Google’s Social Ineptness
One company that’s become famous for its agility is Google. So when Facebook emerged as a serious rival, it was no surprise when the search giant jumped nimbly into space. It launched Google Wave, Google Buzz, and then Google+. None met with significant success. Customers don’t flock to you just because you move quickly.
Still, Google is thriving and recently passed Apple to become the world’s most valuable company. To understand how to take a look at the innovation ecosystem that it’s built. It invests heavily in research and allows promising projects to incubate at its Google X division. At the same time, its longstanding policy of 20% time gives its engineers the freedom to turn all that cutting-edge technology into products.
The company is also active in the research community, regularly publishing openly in scientific journals as well as on its own blog, and invites academics to spend sabbaticals at the company. The scientists gain access to Google’s unparalleled data sets, while they add to the firm’s knowledge and understanding of cutting-edge technologies.
Some of this new knowledge goes to creating completely new products, like self-driving cars. Yet most of it gets plowed back into the core business. That may be boring, but it’s incredibly profitable.
Slowly Reinventing the Future
There has been probably no company that’s transcended as many technology cycles as IBM. It was a leader in punch card machines, then dominated mainframes and led the charge in the PC era. Later, it built a phenomenal business around consulting services that helped design, build, and maintain sophisticated systems for enterprises.
Today, as those installed systems are moving to the cloud, IBM’s business is reeling with revenue dropping for 17 straight quarters.
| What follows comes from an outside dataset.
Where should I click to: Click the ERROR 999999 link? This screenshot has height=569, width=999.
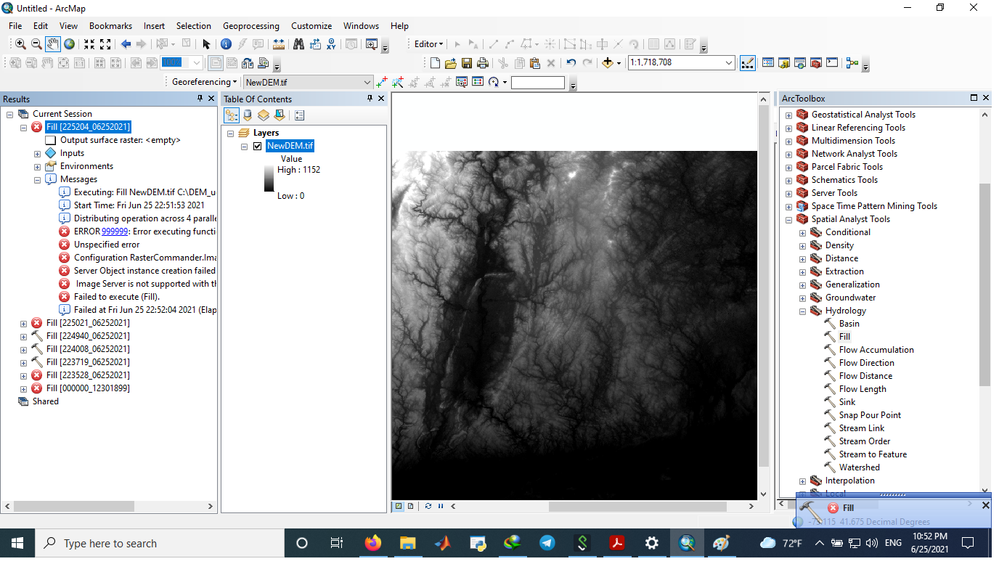pyautogui.click(x=114, y=231)
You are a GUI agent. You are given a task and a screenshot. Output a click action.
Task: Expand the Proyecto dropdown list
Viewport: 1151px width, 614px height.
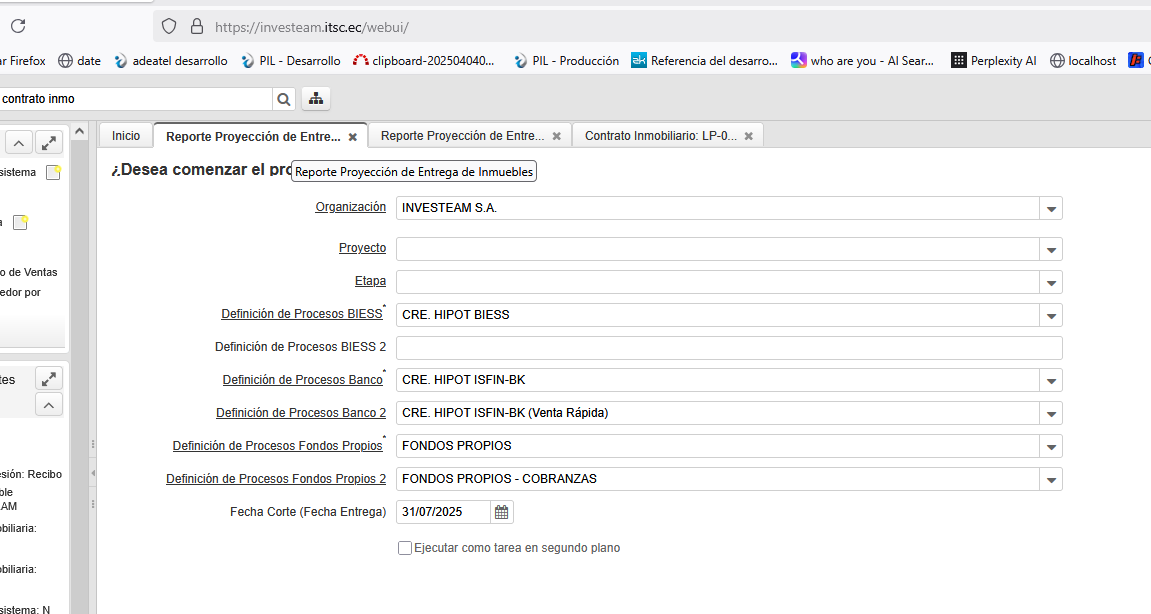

Many would say that the company desperately needs to become more agile and adapt. Yet IBM seems to be doing just the opposite, doubling down on bets it made decades ago.
These new computing architectures aren’t likely to have a measurable impact until sometime around 2020, but when it does, most firms will be struggling to adapt. IBM won’t have to.
Shaping The Future
Agility is a very positive thing, but it is often overrated. Apple didn’t create the first digital music player, the first smartphone, or the first tablet computer, yet it came to dominate each category. Amazon wasn’t the first to sell books on the internet, either. These companies succeeded not because they were faster, but because they developed products that were demonstrably better than their competitors.
This brings us to something else Theodore Levitt said, “People don’t want to buy a quarter-inch drill, they want a quarter-inch hole.” Clearly, it is not a particular business category that defines a company, but how it solves problems for its customers. And you can’t solve really tough problems by simply moving faster. Great companies prepare the ground long before.
And that’s really the point. A business that focuses on solving big problems and is willing to invest in them for years —or even decades — can get a lot of other things wrong.